**WORK REQUIRED:**
Go through the records and tally the lines that include the word "computer". The answer is that total alone.

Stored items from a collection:
--

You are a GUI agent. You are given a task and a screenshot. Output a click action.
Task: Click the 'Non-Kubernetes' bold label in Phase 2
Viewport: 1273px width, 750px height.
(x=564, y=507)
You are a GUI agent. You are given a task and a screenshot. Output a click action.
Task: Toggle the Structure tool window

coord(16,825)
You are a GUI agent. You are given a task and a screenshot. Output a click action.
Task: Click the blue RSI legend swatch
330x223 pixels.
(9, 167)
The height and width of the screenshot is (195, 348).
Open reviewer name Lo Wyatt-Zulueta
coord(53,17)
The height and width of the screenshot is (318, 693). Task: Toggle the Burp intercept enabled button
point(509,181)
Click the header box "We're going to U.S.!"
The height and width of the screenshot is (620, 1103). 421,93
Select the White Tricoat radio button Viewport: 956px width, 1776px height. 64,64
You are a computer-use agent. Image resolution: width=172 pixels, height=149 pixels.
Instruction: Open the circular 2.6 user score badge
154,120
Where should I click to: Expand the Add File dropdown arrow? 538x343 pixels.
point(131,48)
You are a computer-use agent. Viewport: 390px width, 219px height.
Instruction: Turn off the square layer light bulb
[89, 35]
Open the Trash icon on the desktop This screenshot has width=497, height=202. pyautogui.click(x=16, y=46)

--

**SOLUTION TO THIS TASK:**
2